Les familles, et notamment les frères et soeurs, «un peu les grands oubliés», sont le plus souvent impliquées dans la réalisation des rêves du Petit Prince. «L'enfant malade culpabilise et peut se considérer comme le gêneur dans une famille, c'est lui qui complique les départs en vacances, par exemple. En entraînant sa famille dans des projets qui sont parfois très impressionnants, il est valorisé, il devient quelqu'un d'important. Et il a quelque chose d'extraordinaire à raconter aux copains», souligne le Dr Lefèvre.
Le rêve permet donc aux petits une projection dans l'avenir, «envisager autre chose que le traitement et les quatre murs de l'hôpital», témoigne encore le Dr Xavier Rialland, du service d'oncologie pédiatrique du CHU d'Angers. C'est aussi, lorsque le rêve est collectif, comme il l'a été à Fontainebleau, l'occasion pour les enfants réunis par un même centre d'intérêt, et pas seulement par la maladie, de se renvoyer les uns aux autres une image de soi plus positive.
L'association Petits Princes a besoin de bénévoles pour suivre les enfants et mettre en place leurs rêves.
www.petitsprinces.com, tél. 01.43.35.49.00.
A la rencontre du père Noël
L'association Petits Princes peut se targuer d'avoir permis, en 2007, la réalisation de plus de 200 rêves, soit un tous les deux jours.
Parmi les rêves réalisés en vingt ans, certains feraient pâlir d'envie les adultes bien portants : visiter les volcans avec Haroun Tazieff, partir à la recherche des ours blancs sur la banquise, visiter la NASA.
Thibault (10 ans) a rencontré le père Noël en Laponie, Raphaël (9 ans) a nagé avec les dauphins.
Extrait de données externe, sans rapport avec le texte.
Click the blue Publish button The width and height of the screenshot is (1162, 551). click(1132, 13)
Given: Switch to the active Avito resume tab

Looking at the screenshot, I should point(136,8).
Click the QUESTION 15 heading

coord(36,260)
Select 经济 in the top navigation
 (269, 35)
Léa, Paul, Alexandre et Antoine ont visité des sites archéologiques en Égypte. Corentin (5 ans) a conduit un camion poubelle avant de récidiver aux commandes d'un TGV l'an passé.
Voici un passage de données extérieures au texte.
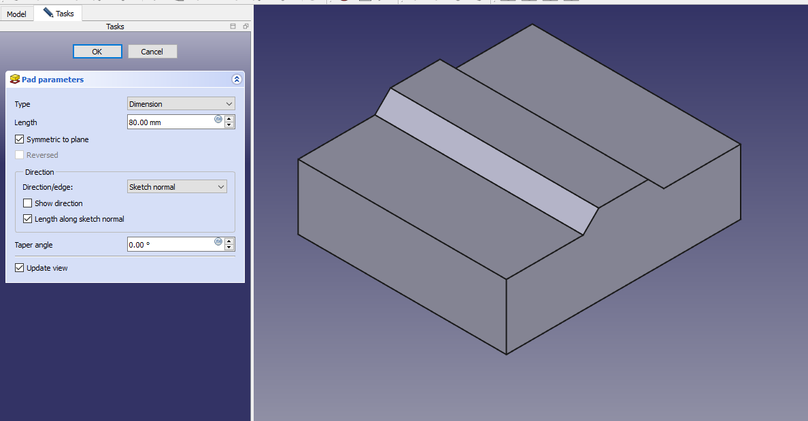Uncheck Length along sketch normal
Image resolution: width=808 pixels, height=421 pixels.
pos(28,219)
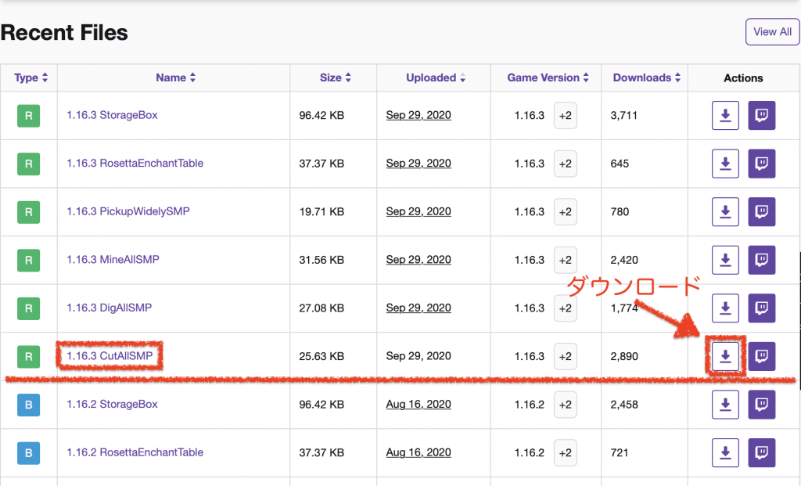Click download icon for 1.16.3 DigAllSMP
Image resolution: width=801 pixels, height=486 pixels.
(725, 308)
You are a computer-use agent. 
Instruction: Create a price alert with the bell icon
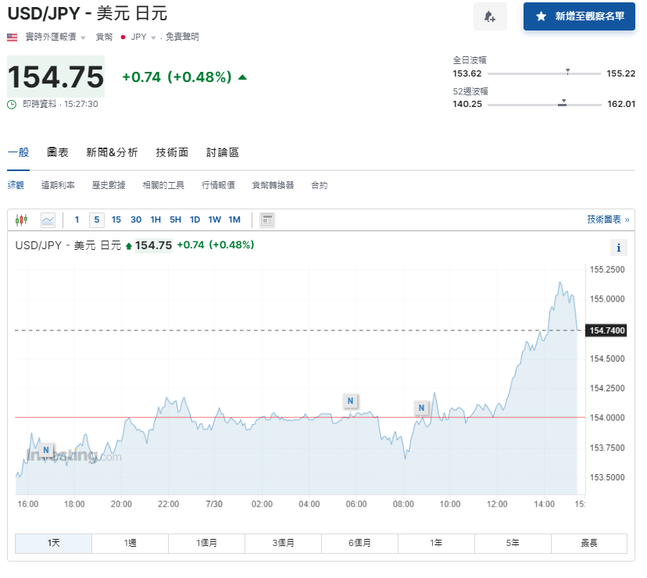click(x=490, y=16)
«Si vous saviez le bonheur que cela fait d'oublier sa maladie quelques instants, de croire qu'on est meilleur que les autres, de croire que l'on peut se battre, de savoir que l'on peut être heureux et survivre!», témoigne Audrey, 16 ans. «Je ne me reconnais plus depuis que je rigole», avoue Hélène, 11 ans.